== Text excerpt ==
= = = = =

John Notman (22 July 18103 March 1865) was a Scottish-born American architect, who settled in Philadelphia. He is remembered for his churches, and for popularizing the Italianate style and the use of brownstone.

Career
Notman was born on 22 July 1810 at Fernieside on the south edge of Edinburgh in Scotland. He was the son of David Notman, a mason and builder. He was educated at the Watt Institution in Edinburgh.

Around 1824 Notman joined his older cousin, William Notman to train as an architect in the office of William Henry Playfair in Edinburgh prior to emigrating to the United States in 1831. He eventually settled in Philadelphia, where one of his first commissions was Laurel Hill Cemetery in 1835.   He later opened and operated a successful firm until his death in 1865.  Notman was also a founding member of the American Institute of Architects and was committed to establishing professionalism in the practice of architecture in the United States.

Notman is credited with introducing the Italianate style to America. "Riverside", his 1837-39 house in Burlington, New Jersey for Bishop G.W. Doane, was tremendously influential, and his 1845 Athenaeum of Philadelphia was the first Italianate building in his adopted city. Notman designed a number of suburban villas and country houses, including "Ogontz" (1863) for financier Jay Cooke.

Many of his designs for churches were dictated by the ideas of the Cambridge Camden Society who suggested that Anglican churches of the Low church variety should be built in the Romanesque style, while those of the High church variety be built in the Gothic style.  He was also briefly employed by the Roman Catholic Diocese of Philadelphia during construction of the Cathedral Basilica of Saints Peter and Paul until an argument over the terms of his contract resulted in his dismissal.

Notman was also the architect of the highly influential New Jersey State Lunatic Asylum in Trenton, New Jersey of 1847.  This building was the first example of the Kirkbride Plan in asylum design.

= = = = =

== Source excerpt ==
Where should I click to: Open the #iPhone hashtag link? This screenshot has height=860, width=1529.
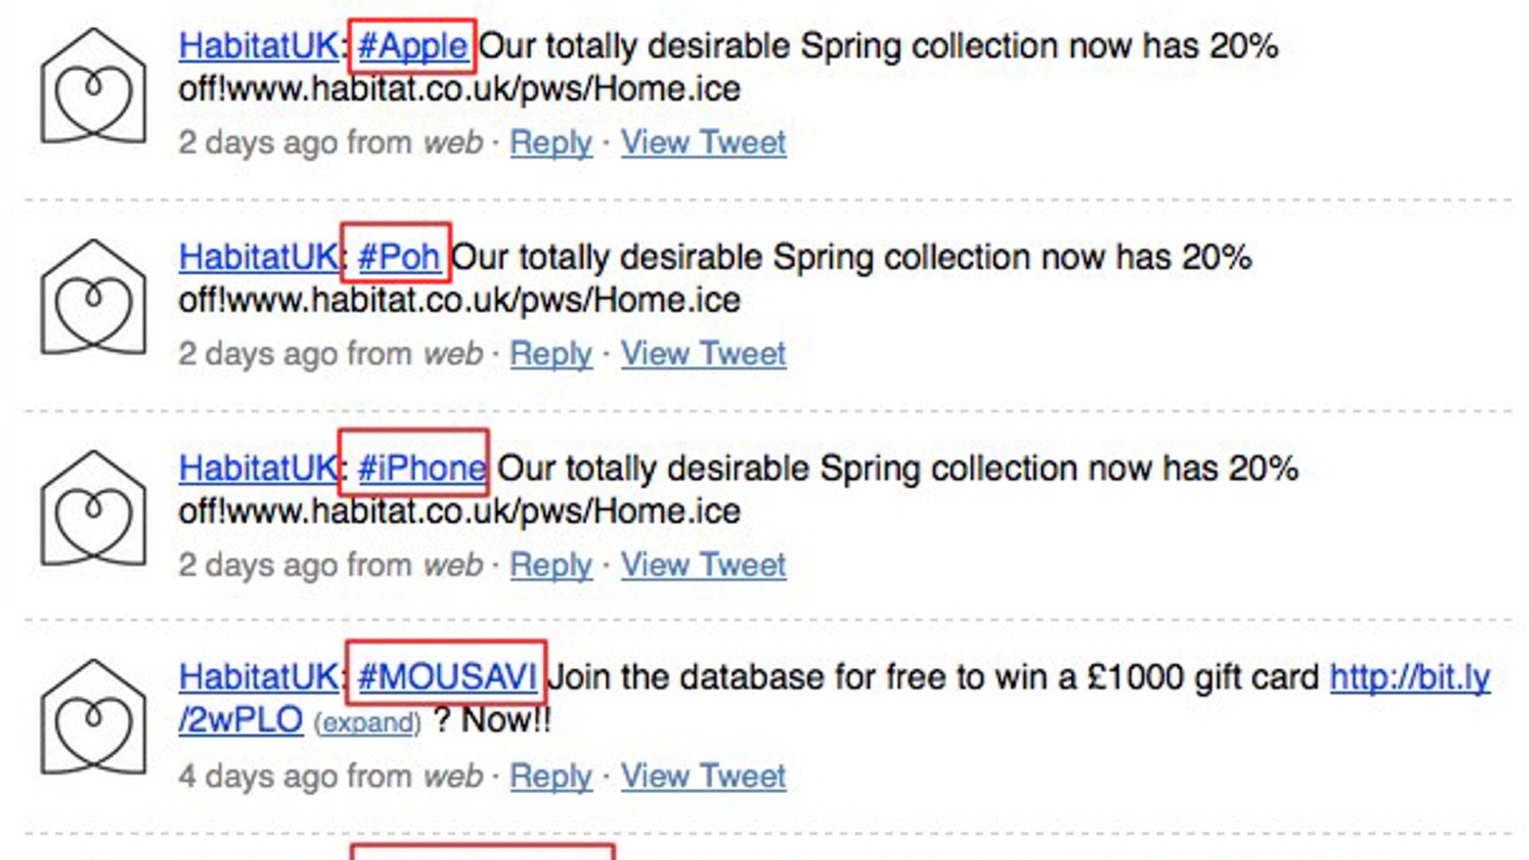tap(420, 468)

= = = = =

== Tasks to complete ==
[1] Answer these questions from the text on John Notman, one per line:
(a) In whose office did Notman train as an architect?
(b) In what year was his Athenaeum of Philadelphia built?
(c) In which city was the New Jersey State Lunatic Asylum?
[2] Decide whether each statement agrees with the text on John Notman:
(a) Notman emigrated to the United States in 1831.
(b) The house "Ogontz" was built for Bishop G.W. Doane.
(c) The Cambridge Camden Society suggested that Low church Anglican churches be built in the Gothic style.

== Complete answers ==
[1]
(a) William Henry Playfair's office in Edinburgh
(b) 1845
(c) Trenton, New Jersey

[2]
(a) Yes: "prior to emigrating to the United States in 1831"
(b) No: "for financier Jay Cooke"
(c) No: "Anglican churches of the Low church variety should be built in the Romanesque style"